Retype, word for word, every line from the one holding "The Power of" through the one holding "[instagram] (276, 2448)" in the entries below, both included, and only those lines.

**MATERIAL SHOWN**
*** Block opens ***

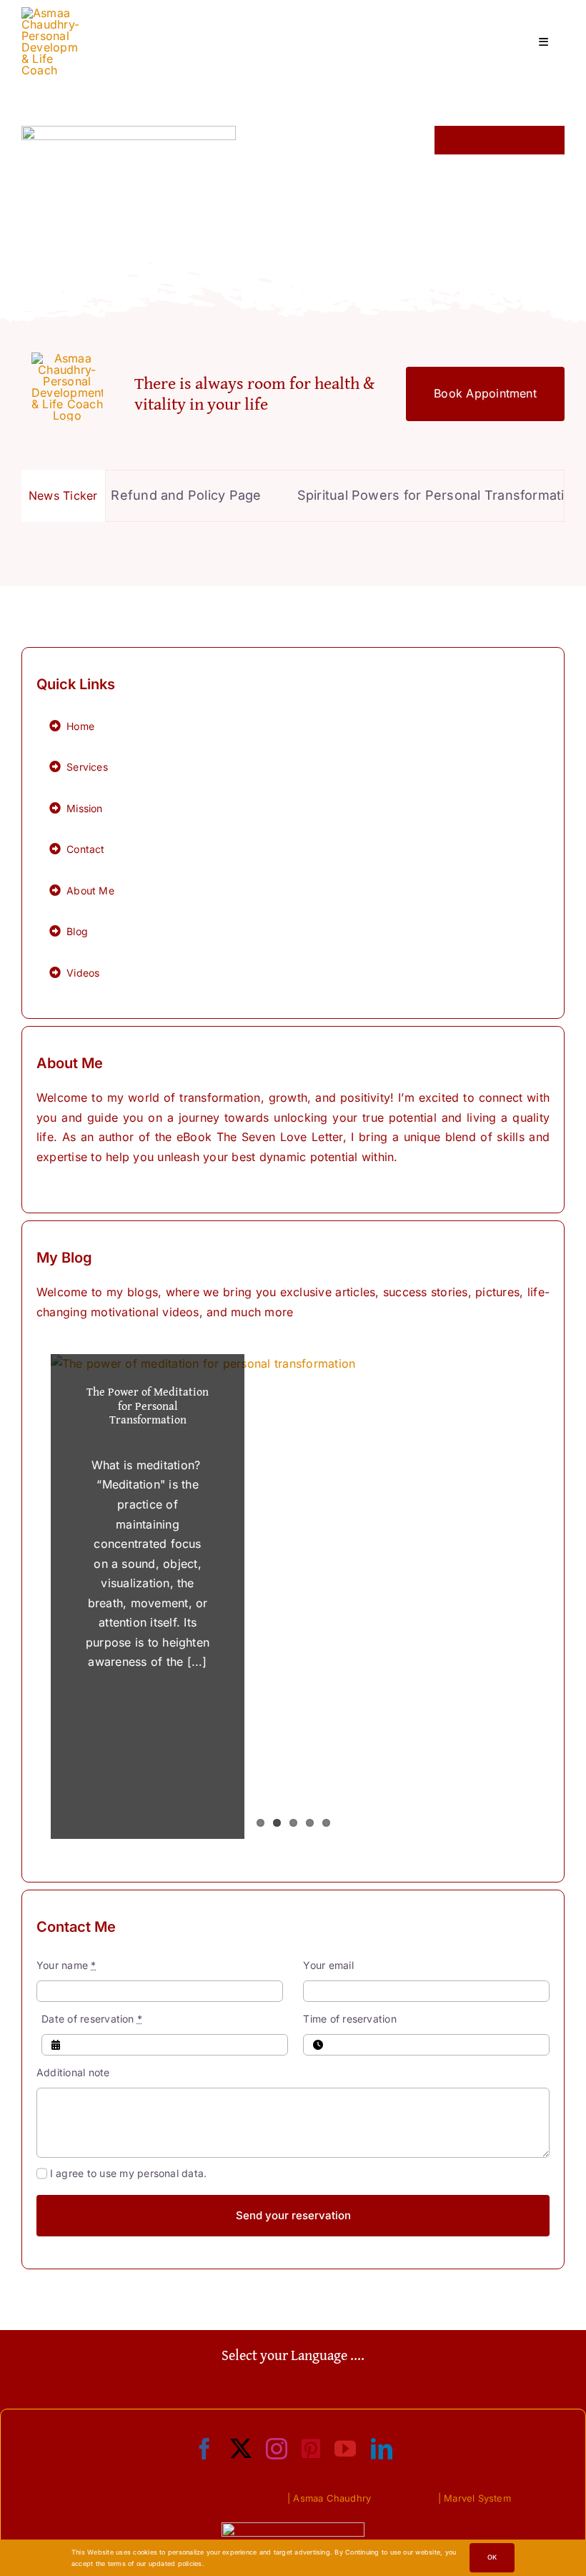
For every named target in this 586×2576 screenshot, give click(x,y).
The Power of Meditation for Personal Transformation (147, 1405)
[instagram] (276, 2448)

*** Block closes ***
*** Block opens ***

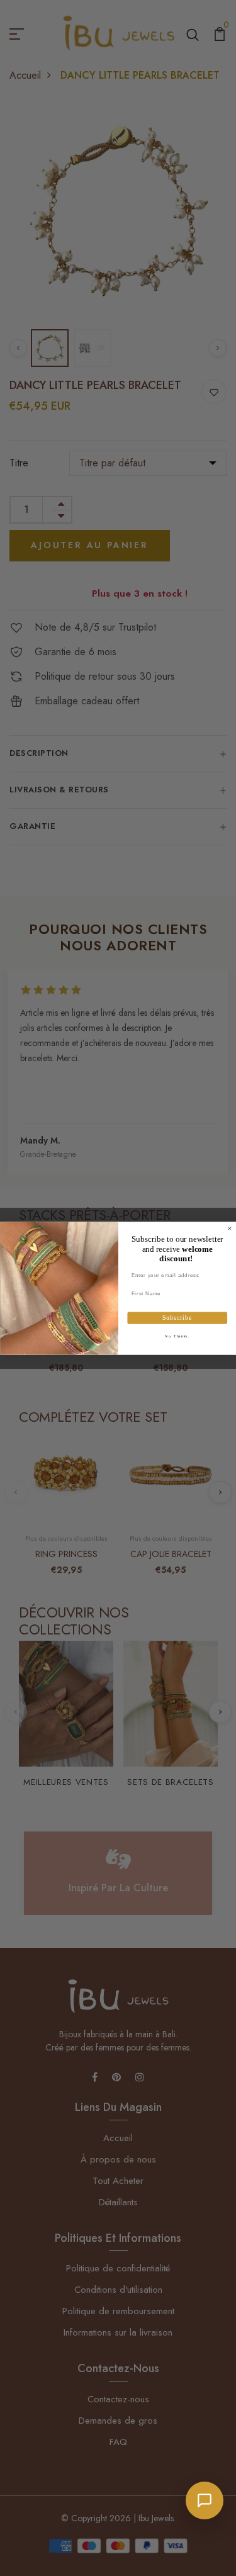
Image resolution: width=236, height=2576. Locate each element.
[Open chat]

*** Block closes ***

**SOLUTION FOR THIS EXERCISE**
The Power of Meditation for Personal Transformation (147, 1405)
[instagram] (276, 2448)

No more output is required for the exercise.